**Exercise**
Exclude the pictures and set down, unaltered, the lines from the one that holds "Screen dimensions: 664x759" through the end of the data.

**Excerpted records**

+ + + + + + +

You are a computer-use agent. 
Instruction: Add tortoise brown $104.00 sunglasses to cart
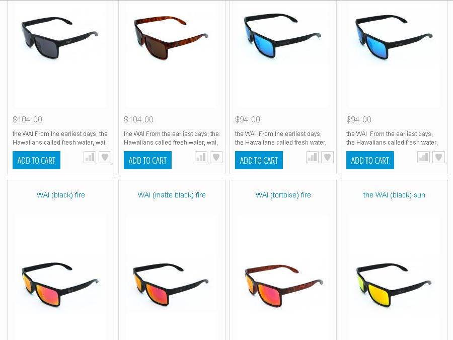pos(147,160)
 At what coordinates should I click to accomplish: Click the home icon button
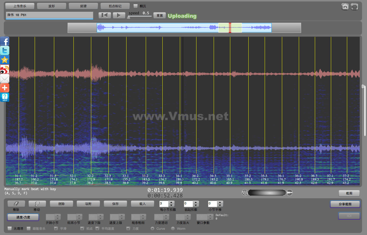pyautogui.click(x=345, y=6)
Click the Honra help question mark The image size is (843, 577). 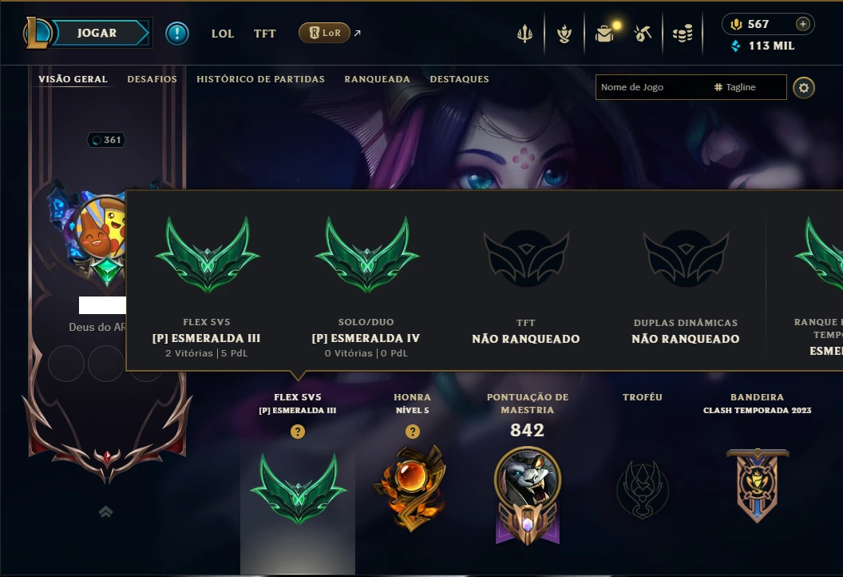click(413, 432)
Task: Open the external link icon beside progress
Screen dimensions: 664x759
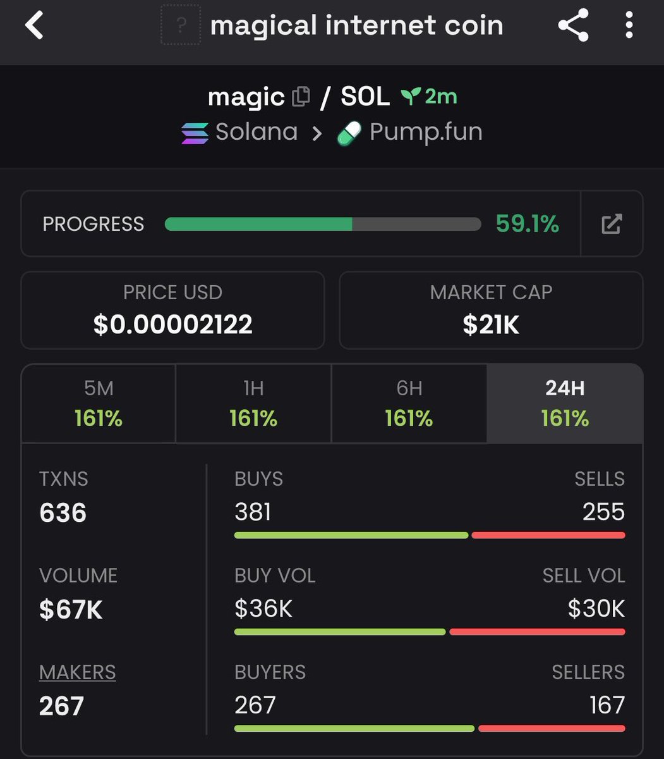Action: 612,224
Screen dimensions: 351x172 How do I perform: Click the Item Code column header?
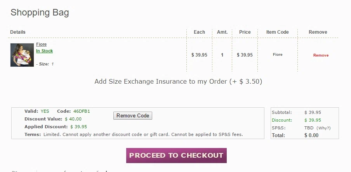(277, 32)
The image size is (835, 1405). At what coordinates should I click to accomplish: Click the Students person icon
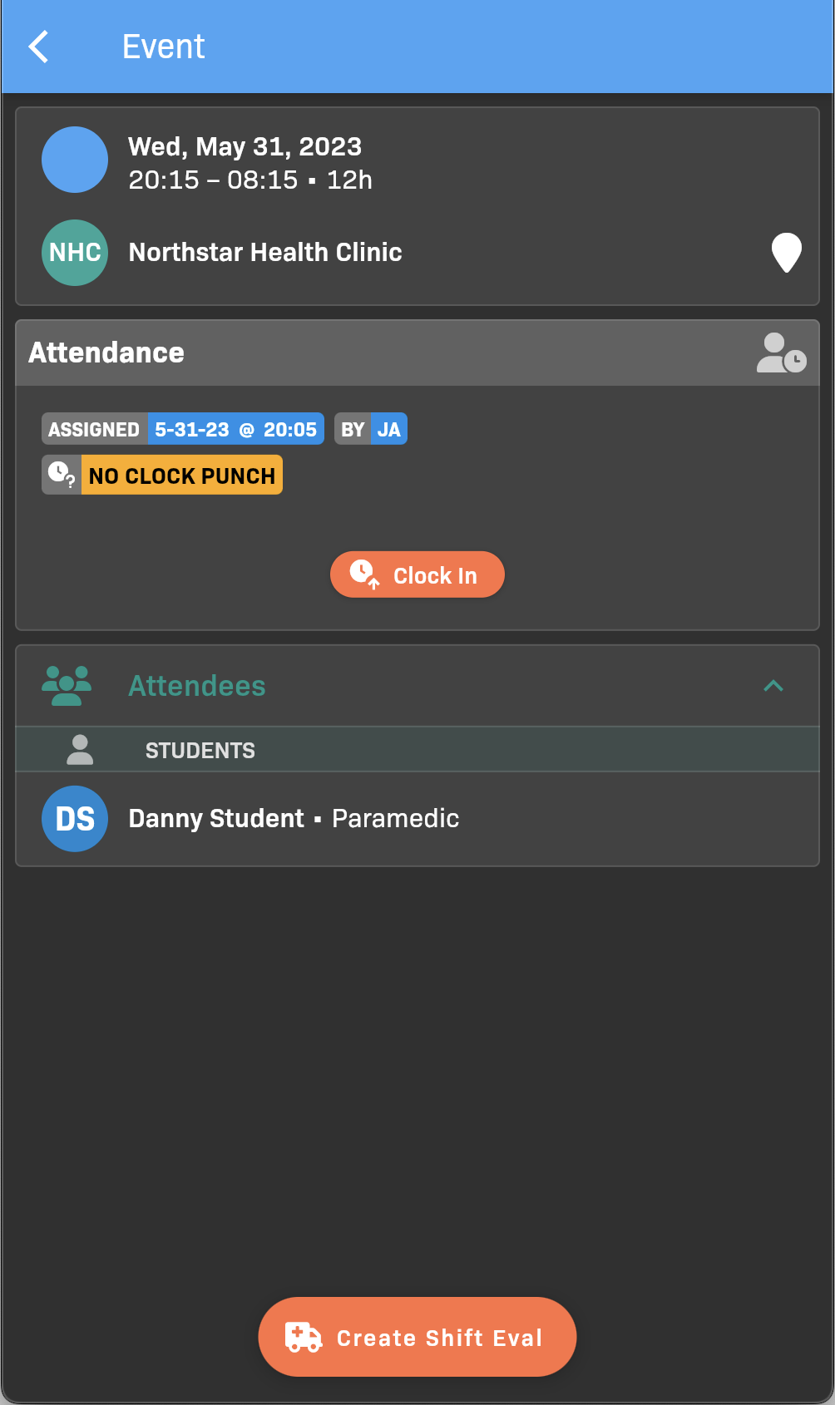point(80,750)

+ + + + + + +

**Exercise answer**
Screen dimensions: 664x759
Action: 612,224
Screen dimensions: 351x172 How do I perform: Click the Item Code column header?
(277, 32)
The image size is (835, 1405). At what coordinates should I click to accomplish: Click the Students person icon
point(80,750)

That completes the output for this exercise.